Yes, recent ad network and ad-exchange technologies make it easy for just about anyone to start an online ad network. And yes, the media companies are sick and tired of giving aggregators a dollar just to have them pocket half of the money as margin. But in the U.S., clients expect their agencies to work entirely on their behalf in negotiating media deals, not to make money on both ends of the transaction. Given this expectation, it would seem to be difficult for a holding company to make any owned-and-operated media property investment pay out. Once clients understand their agency’s holding company is double-dipping, there are bound to be some tough questions to answer: How can you guarantee your network isn’t getting preferential treatment? Is the performance of my campaign being sacrificed for your network’s margin?
The first attempts by the holding companies to aggregate online media have been limited to the traditional-network model. They have established a consolidated network buying organization to handle online network buys across their agencies.
Using this version 1.0 approach, the holding companies set up a network of networks. In practice, this means that:
1. The consolidated-network buying organization shoves networks and performance buys through a traditional ad network management infrastructure.
2. They manually manage a global frequency cap by instructing the participating networks to turn up and down their individual frequency caps.
3. They then rank the networks by CPA performance. Their media optimization consists of demands that CPMs be cut by those networks not meeting the CPA goal.
The benefit of this model is that it is simple and straightforward.
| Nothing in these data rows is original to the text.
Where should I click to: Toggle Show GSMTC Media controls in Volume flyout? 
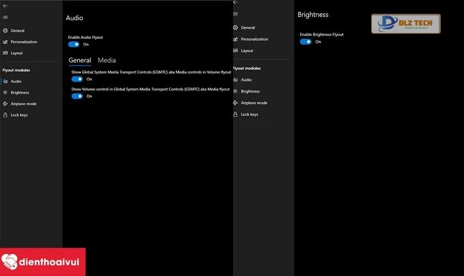tap(77, 79)
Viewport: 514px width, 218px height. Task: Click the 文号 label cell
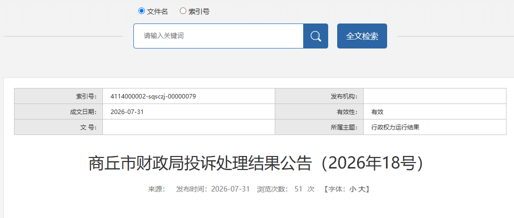58,127
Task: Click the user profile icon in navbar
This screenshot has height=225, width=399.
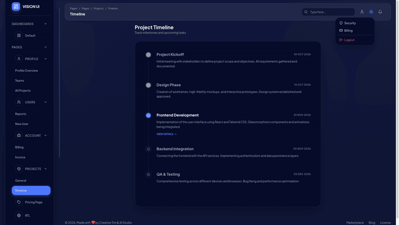Action: tap(362, 12)
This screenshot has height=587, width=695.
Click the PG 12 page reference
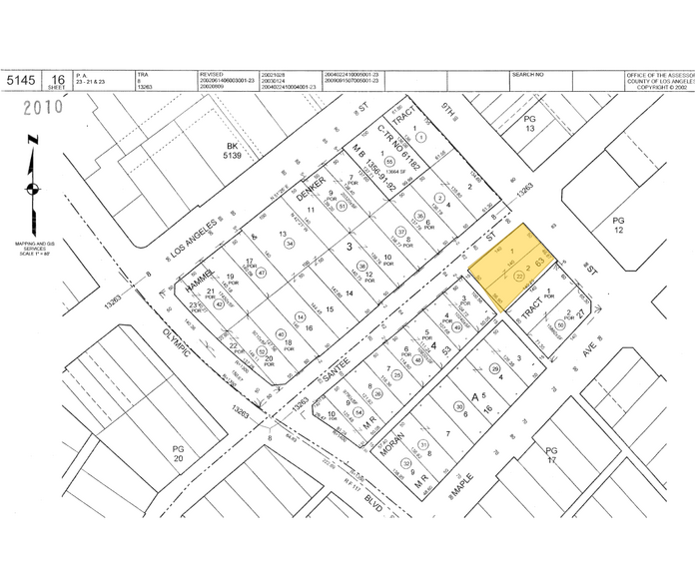point(618,225)
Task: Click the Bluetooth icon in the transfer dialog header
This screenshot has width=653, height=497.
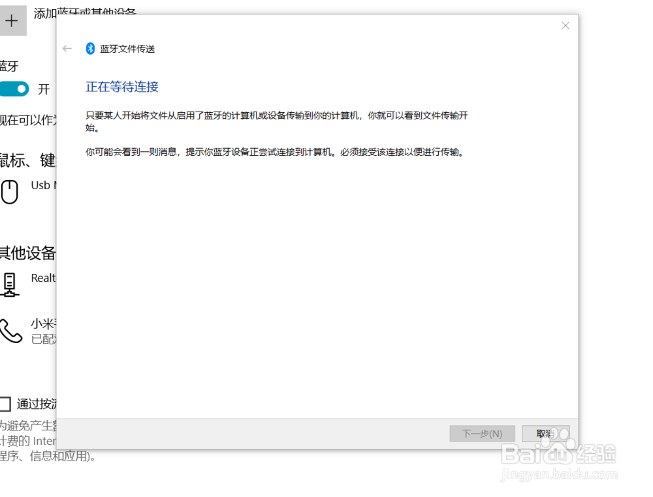Action: pyautogui.click(x=90, y=48)
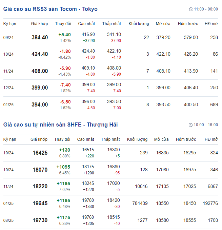222x230 pixels.
Task: Open the Giá cao su tự nhiên SHFE heading
Action: [x=60, y=124]
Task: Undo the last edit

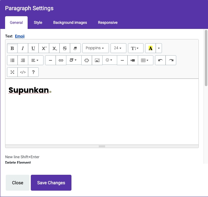Action: [x=160, y=60]
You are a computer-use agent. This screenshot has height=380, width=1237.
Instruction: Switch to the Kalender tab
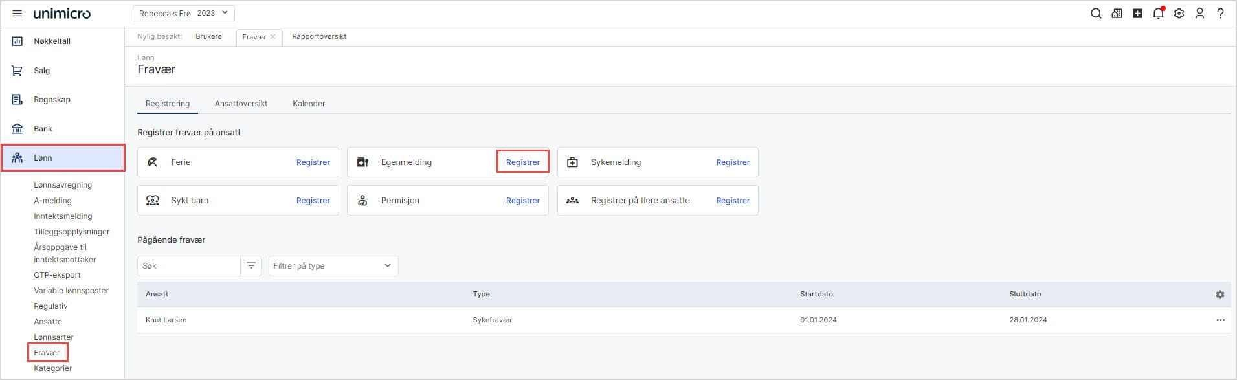coord(309,104)
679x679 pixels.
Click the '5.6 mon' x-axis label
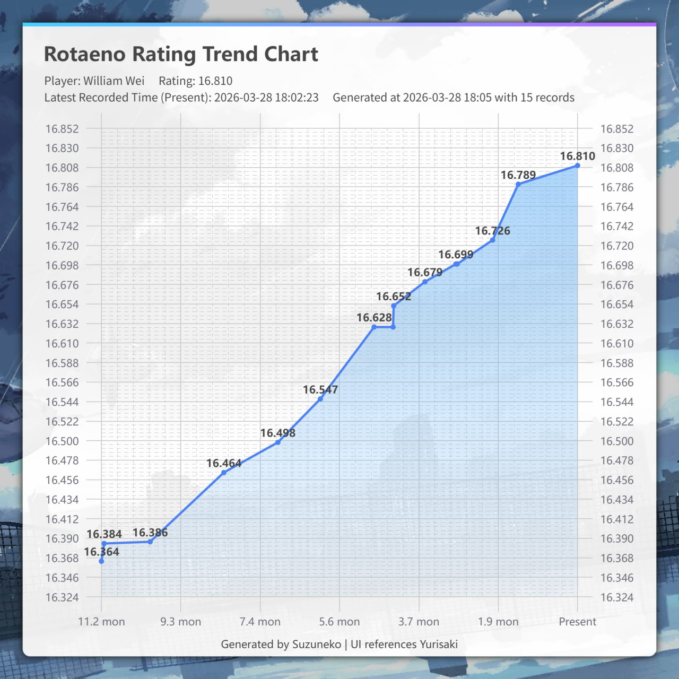click(x=340, y=622)
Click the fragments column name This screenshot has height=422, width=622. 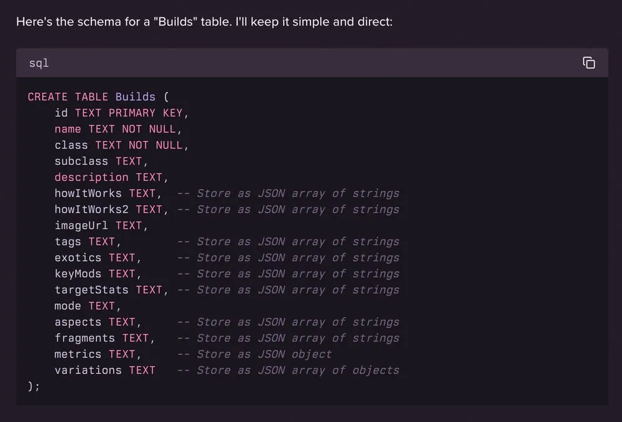click(x=85, y=338)
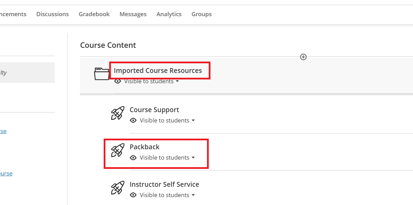Viewport: 413px width, 205px height.
Task: Open the Analytics tab
Action: pyautogui.click(x=169, y=14)
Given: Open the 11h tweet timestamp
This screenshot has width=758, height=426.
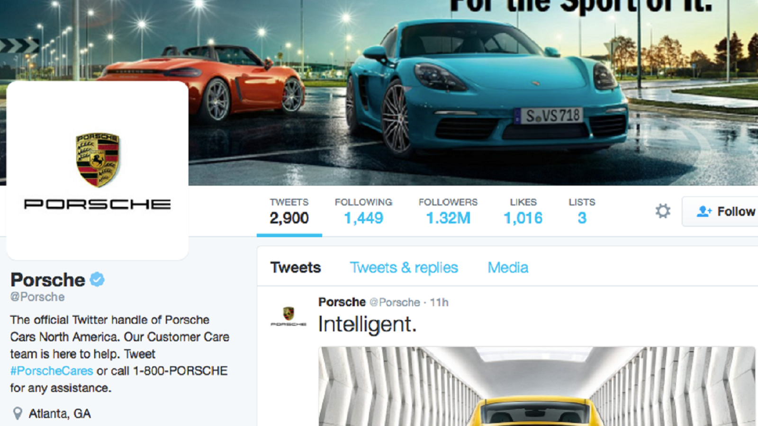Looking at the screenshot, I should click(x=439, y=302).
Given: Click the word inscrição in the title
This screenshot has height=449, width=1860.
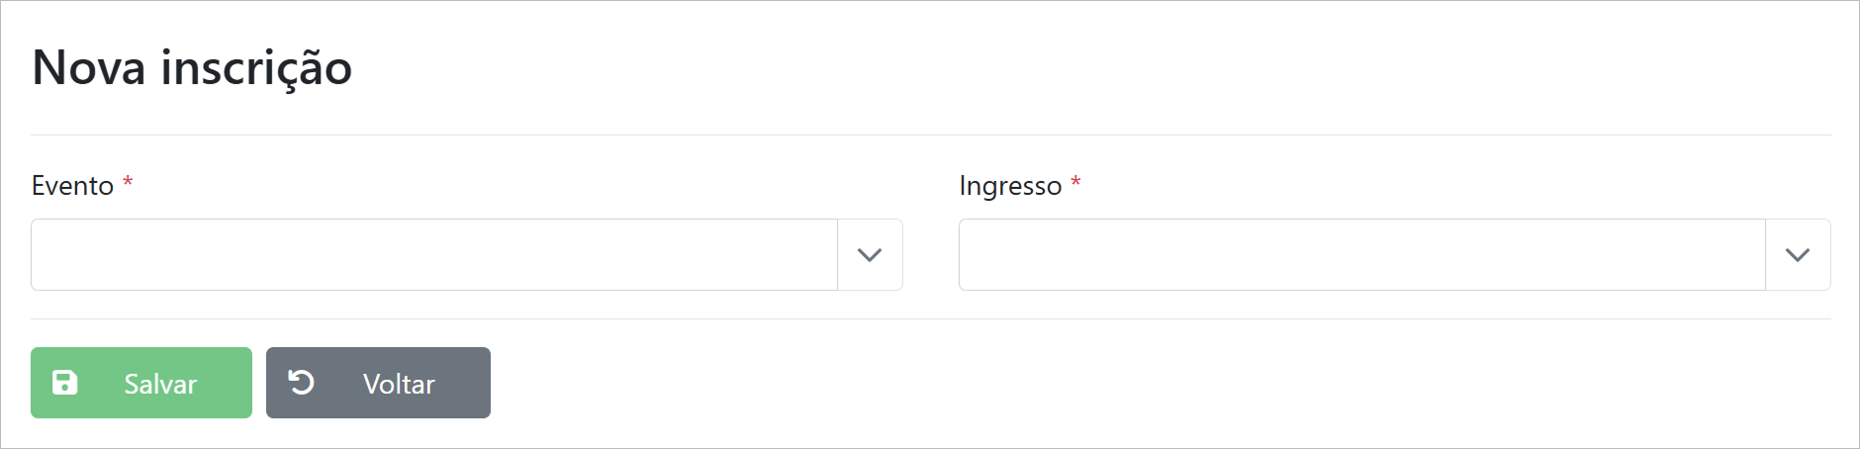Looking at the screenshot, I should click(x=256, y=68).
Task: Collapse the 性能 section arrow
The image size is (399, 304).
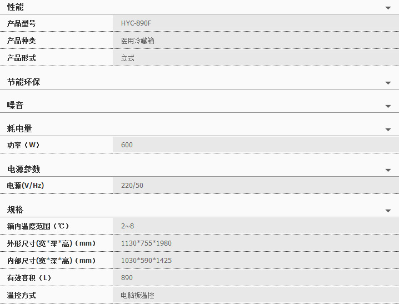Action: tap(388, 8)
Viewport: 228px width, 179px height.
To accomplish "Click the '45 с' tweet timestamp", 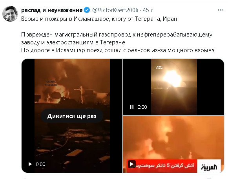I will [148, 10].
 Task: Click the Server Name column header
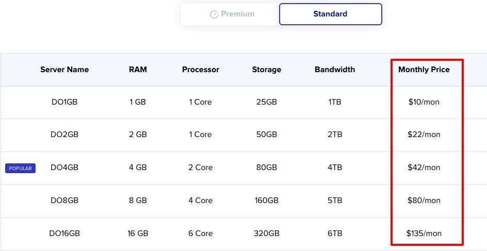click(64, 70)
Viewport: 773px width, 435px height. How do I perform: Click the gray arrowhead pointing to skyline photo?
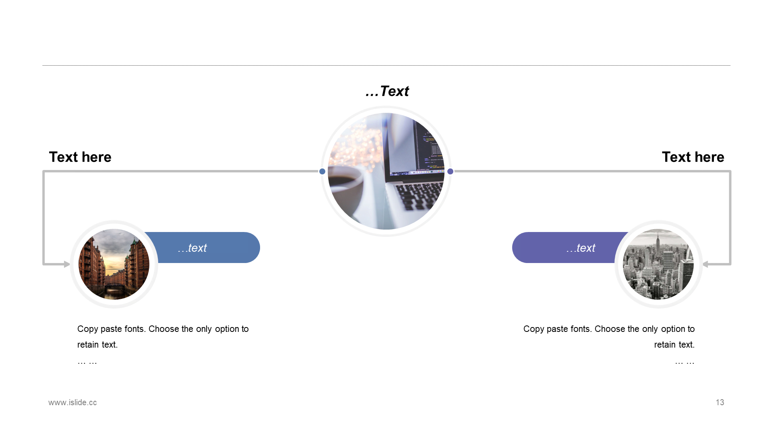[x=705, y=264]
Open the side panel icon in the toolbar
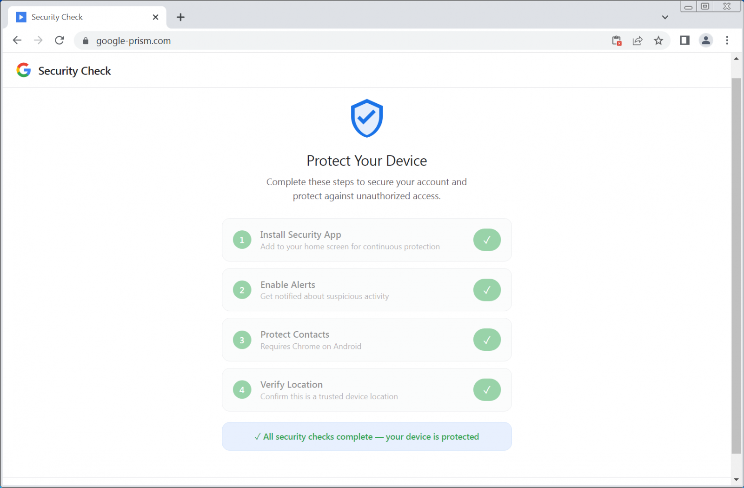Image resolution: width=744 pixels, height=488 pixels. [684, 40]

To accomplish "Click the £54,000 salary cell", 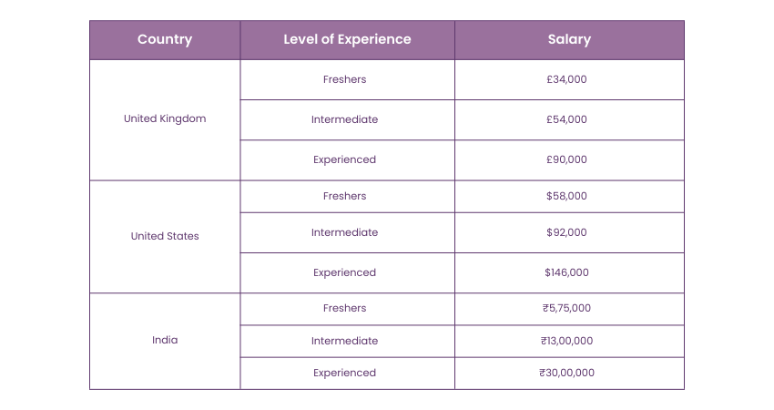I will coord(566,119).
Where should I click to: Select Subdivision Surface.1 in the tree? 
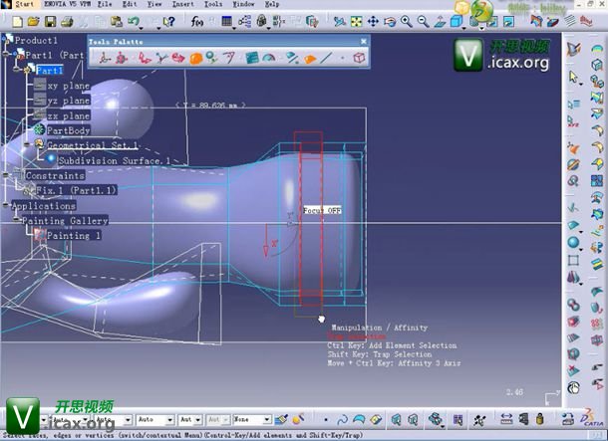click(x=113, y=160)
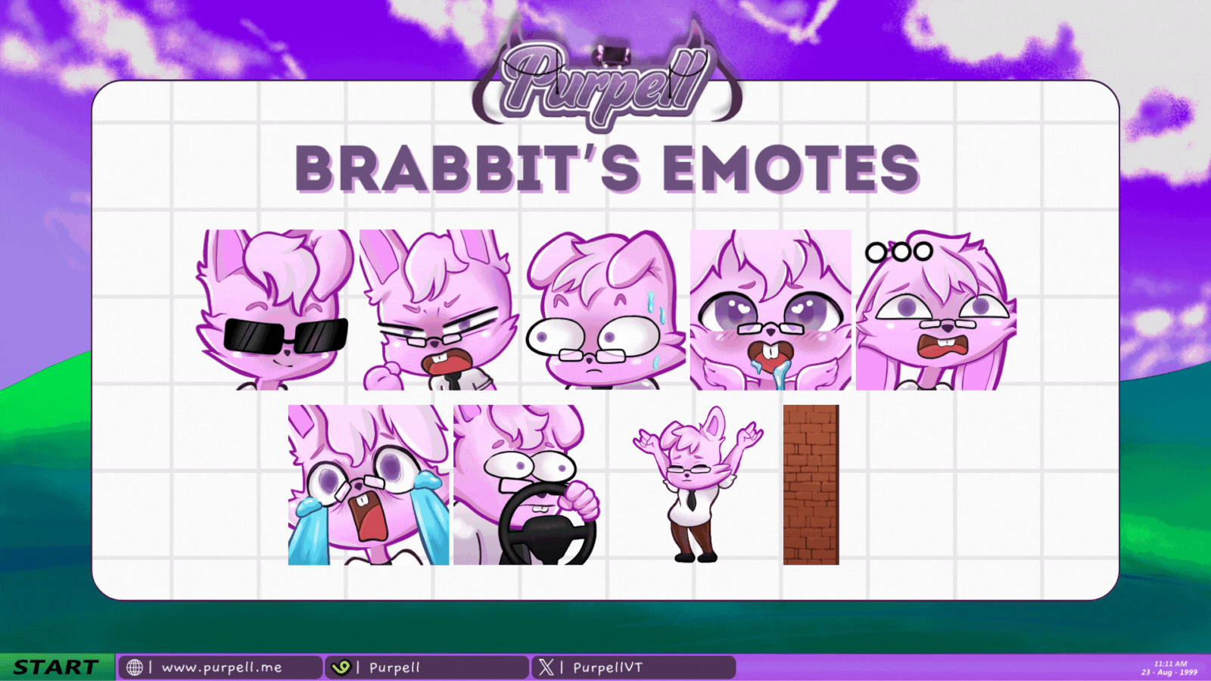Click the Purpell text in the taskbar
The image size is (1211, 681).
click(x=394, y=667)
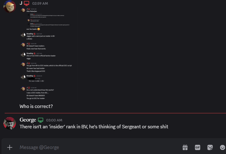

Unfortunately, this approach is not good for anyone except the holding companies, who improve their bottom line. It’s not good for clients, for the networks who participate, or for the holding companies’ subsidiary agencies using the service. The problem is that price is the only optimization lever available in this approach. The traditional ad-network infrastructure they’re using to manage the network of networks doesn’t allow them to see to the level of the individual sites they are running on, thereby capturing audience-level data for the client’s campaign. This short-term focus of network performance disregards intelligence or insight that can be passed along to planners or their clients. In effect, this approach blinds every party involved: the networks, the clients and the agencies placing the buys.
Advocates of this approach might argue that as long as they’re delivering the client CPA performance, they’re doing all they need to do. Maybe that is the case, but only in the short run. But without intelligence and insight, agency planners will quickly lose their ability to add value to their clients or to their agency. At the same time, clients will become frustrated with being held hostage to a system that is opaque to the drivers of performance for their businesses.